The .223 Remington (5.56mm NATO)

By Chuck Hawks

.223 Remington
Illustration courtesy of Hornady Mfg. Co.

The .223 Remington/5.56mm NATO is one of the major success stories of the last half of the 20th century. It is popular world-wide for military and police use and is also very popular in the American civilian market. Most sales charts show it to be in first or second place among all centerfire rifle cartridges. It is chambered for a wide variety of sporting rifles of all types. Ammunition for civilian use is manufactured in Europe and Africa as well as in North America.

The .223 Rem. is basically a .222 Magnum case with a shortened neck and minor changes in some other dimensions. Why the military required these changes I do not know. It was adopted in 1964 by the U.S. military as the 5.56mm NATO, shooting a 55 grain spitzer bullet and introduced to the civilian market as the .223 by Remington in that same year. Like most other centerfire .22's, and despite its ".223" nomenclature, the .223 Remington uses standard .224" diameter bullets. The .223 is loaded to about 52,000 cup.

Whatever one thinks of the 5.56mm NATO as a military cartridge, the .223 Remington is a fine varmint cartridge. It is accurate, gives good barrel life and shoots flat enough for over 90% of all varminting. The availability of inexpensive military and "white box" civilian ammunition makes it economical to shoot, even for those who do not reload. In most areas it is the cheapest of all centerfire rifle calibers for which to buy factory made ammunition.

Some .223 factory loads are extremely accurate, considerably better than military ammunition. One of these is the Remington factory load with the 55 grain Power-Lokt bullet. This is a hollow point spitzer bullet designed specifically for varmint shooting. It has been reported that this bullet will usually group into .5 to .75 inches at 100 yards from a .223 varmint rifle. Most handloaders would be hard pressed to load more accurate ammunition.

Current factory loads drive a 55 grain bullet at 3,240 fps at the muzzle. Muzzle energy is 1,282 ft. lbs. The figures for the Remington 55 grain HP Power-Lokt bullet at 200 yards are 2,352 fps and 675 ft. lbs.

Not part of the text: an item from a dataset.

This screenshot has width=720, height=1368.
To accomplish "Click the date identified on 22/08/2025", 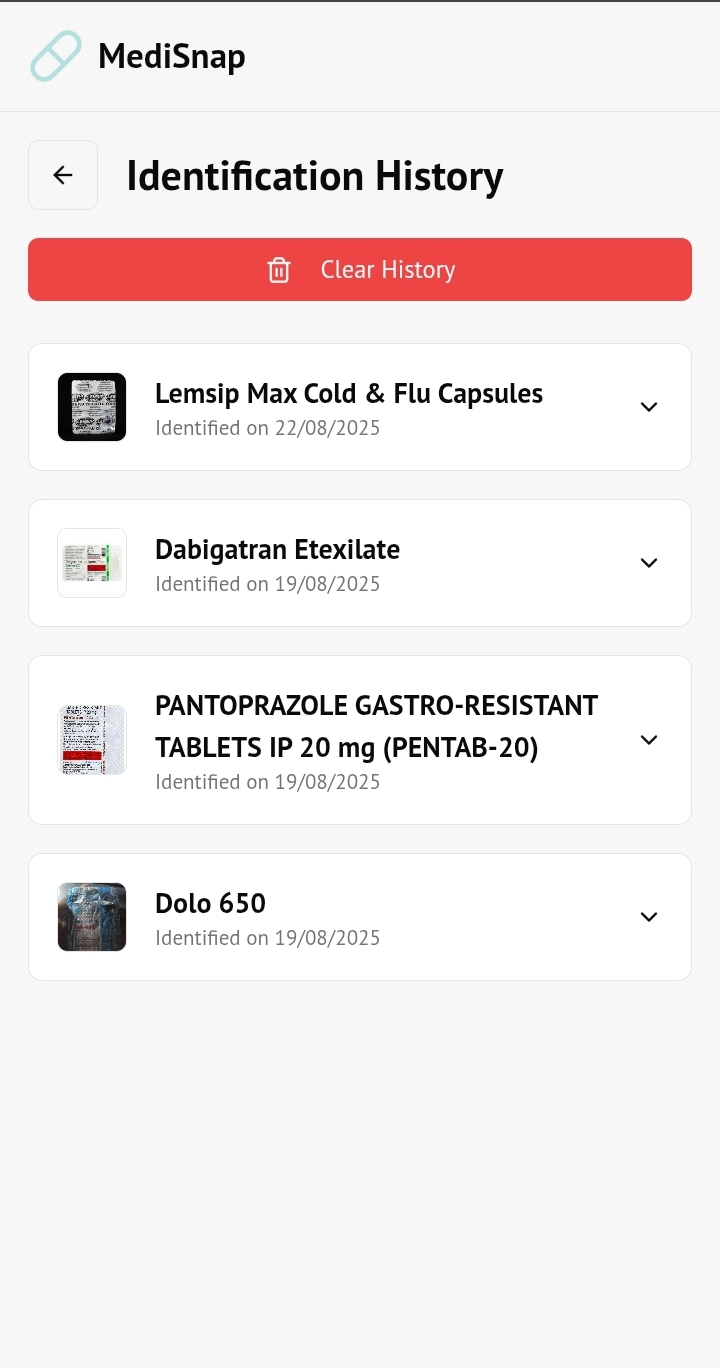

Factory trajectory tables show that a scope sighted .223 shooting the 55 grain spitzer bullet and zeroed at 200 yards hits 1.5" high at 100 yards, 1.5" high at 150 yards, 0 at 200 yards, 3" low at 250 yards, and 7.9" low at 300 yards. The .223 is a 235+ yard varmint cartridge.

The fifth edition of the Nosler Reloading Manual shows that 25.0 grains of H335, the most accurate powder tested, gave a MV of 3140 fps with their 55 grain Ballistic Tip bullets. 25.0 grains of the same powder gave their 60 grain Partition bullet a MV of 3102 fps. Both of these loads were developed in Winchester cases using Remington primers, and were chronographed in a 24" rifle barrel.

The .223 Remington is not a big game cartridge and should not be used for hunting deer and antelope, although it may be legal in certain jurisdictions. Shooting a 55 grain bullet its optimum game weight is only about 19 pounds at 200 yards.

One thing to notice in .223 rifles is the rate of twist. When introduced, military rifles for the .223 had a 1-in-14 twist. Most civilian rifle manufacturers adopted a 1-in-12 twist to stabilize 55 grain bullets to longer ranges. Later, the military replaced the 55 grain bullet with a heavier 62 grain spitzer bullet, and they changed the twist of their rifles to a very fast 1-in-7 inches. Some civilian manufacturers followed suit. According to Speer (the bullet maker) this fast twist is too fast for most lightly constructed varmint bullets when fired at 3,200 fps--they literally come apart in flight. Speer recommends limiting such bullets to a MV of about 2,800 fps in these fast twist barrels. They also note that a 1-in-12 twist gives mediocre accuracy with 62 grain bullets and recommend a 1-in-10 twist for such bullets. A 1-in-10 twist is probably a good compromise for .223 sporting rifles.